Disney Deals with Competition, Regulation
Disney is resting its hopes on the 330 million “income qualified” people who live within three hours of the park by car or train, but luring them will be tougher in the face of rising domestic competition. Wang Jianlin, chairman of Dalian Wanda Group, scoffed in a recent interview on CCTV that Disney’s park would not be able to make a profit for at least 20 years. Wanda just launched its own theme park, Nanchang Wanda City, in southern China at the end of May, the latest in a series of 20 such projects planned by 2020.
Disney also has to contend with tight controls on media companies in China, limiting its ability to sell media content such as the Disney Channel (which is barred in the country). For the time being, the California-based firm will have to focus on the Shanghai resort, in addition to its chain of Disney English schools, for revenue in China. The initial signs are promising, with up to 90,000 people flocking to the park daily even before its official launch.

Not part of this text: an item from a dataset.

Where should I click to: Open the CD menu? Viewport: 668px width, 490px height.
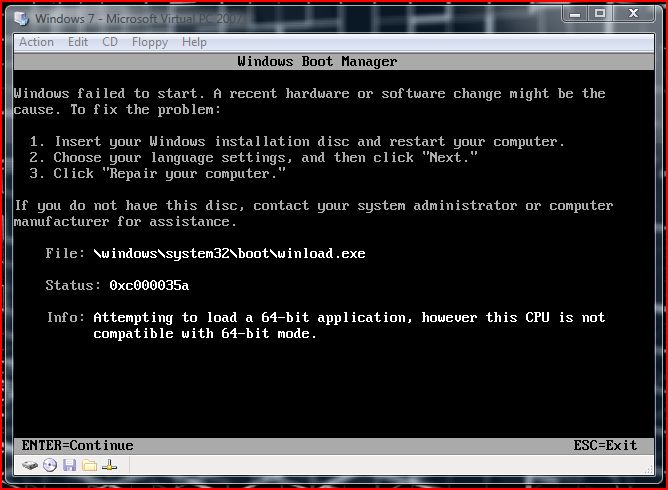(110, 42)
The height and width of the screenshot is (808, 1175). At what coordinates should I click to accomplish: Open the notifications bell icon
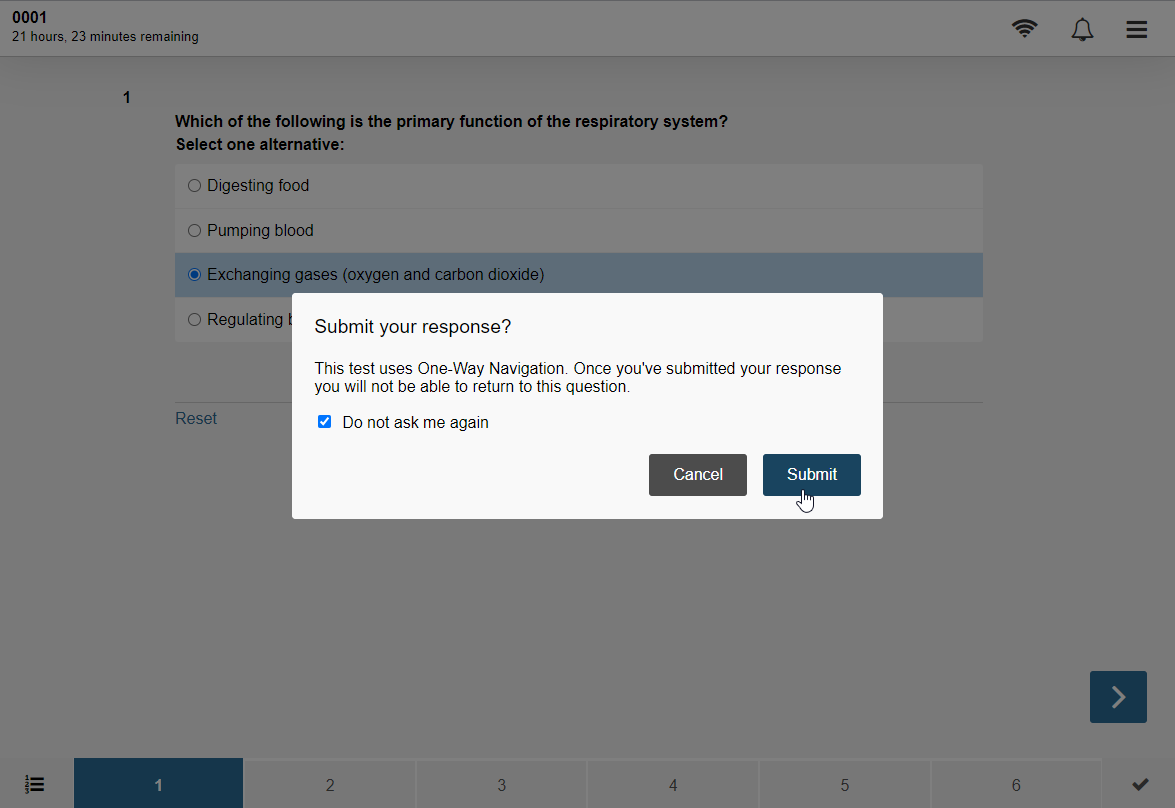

And despite Disney’s careful efforts to blend elements from Chinese culture into its “authentically Disney, distinctly Chinese destination,” the company seems encouraged to find that local consumers have taken to American cuisine. “What we’ve found on food has been surprising,” Disney CEO Robert Iger said in an interview last week, referring to the park’s F&B offerings. “We expected Western food would be about 10 percent of demand. It’s running double that – hamburgers, pizza, turkey legs, corn dogs. That’s something you can’t possibly know going in.”